▸ **Document excerpt**
------------------------------

To be perfectly honest, during my very first listen my first thought was, “It’s crazy how much I am reminded of Anathema.” I’ve since stepped away a little from that train of though but I do think a fairly straightforward comparison isn’t too far-fetched.
When you look past the dramatic shift in sound, ‘Shelter’ offers a very uplifting, powerful and spacious performance comprised of some of Neige’s best work in terms of song structure. There really isn’t a single lost moment on this album. And although a part of me really misses the powerful flairful dramatic chuggy guitar work found on 2012’s ‘Les Voyages De L’Ame’ , I’m smart enough to realize that their 2012 effort was likely not going to be topped by a follow up of a similar offering.

------------------------------

▸ **Dataset**
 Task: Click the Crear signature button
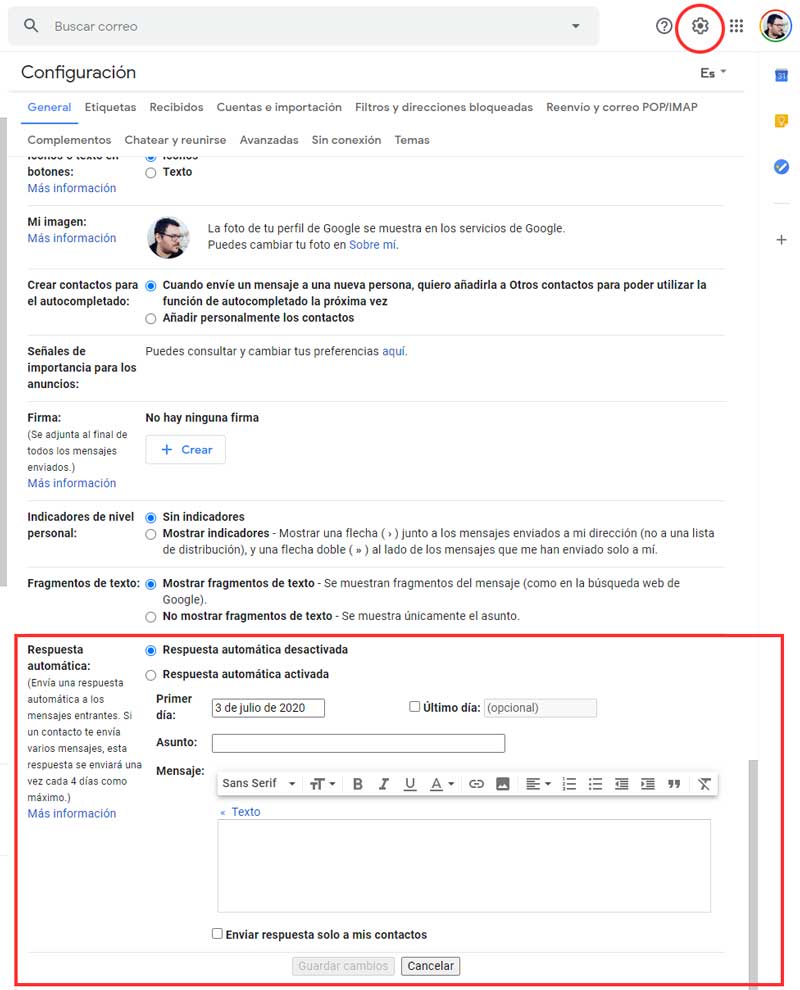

------------------------------

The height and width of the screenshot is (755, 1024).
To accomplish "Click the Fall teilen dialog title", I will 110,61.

------------------------------

▸ **Requirements**
a) In the album review, which band did the writer first think of on their very first listen?
b) Carry on the album review from the point where it stops.

▸ **Task-by-task results**
a) Anathema.

b)
I would have liked to see the album feature more than one epic build up (which comes in the album’s closing track ‘Delivrance’), but that’s just personal preference. ‘Shelter’ is an album that I would put in the upper echelon of “very good”, bordering the territory of “excellent” in terms of rating. Will this album receive any year end awards or be on any top albums lists at Postrockstar? I’m not sure. Will I still be listening to it by the end of the year? Without question.” – James
“I will admit I’ve never heard anything by Alcest until this. I still haven’t heard anything they released before Shelter. I have no idea what sort of journey they’ve been on, I can only see where they are now. And what I can see right now, they’re in a good spot. That being said, I can’t really just sit down and listen to this album, it’s not gripping enough for that, I need something to entertain me as I listen. I don’t know if this album is their best ever, or if they’re slowly declining. Either way, they’re sitting pretty with “Shelter”.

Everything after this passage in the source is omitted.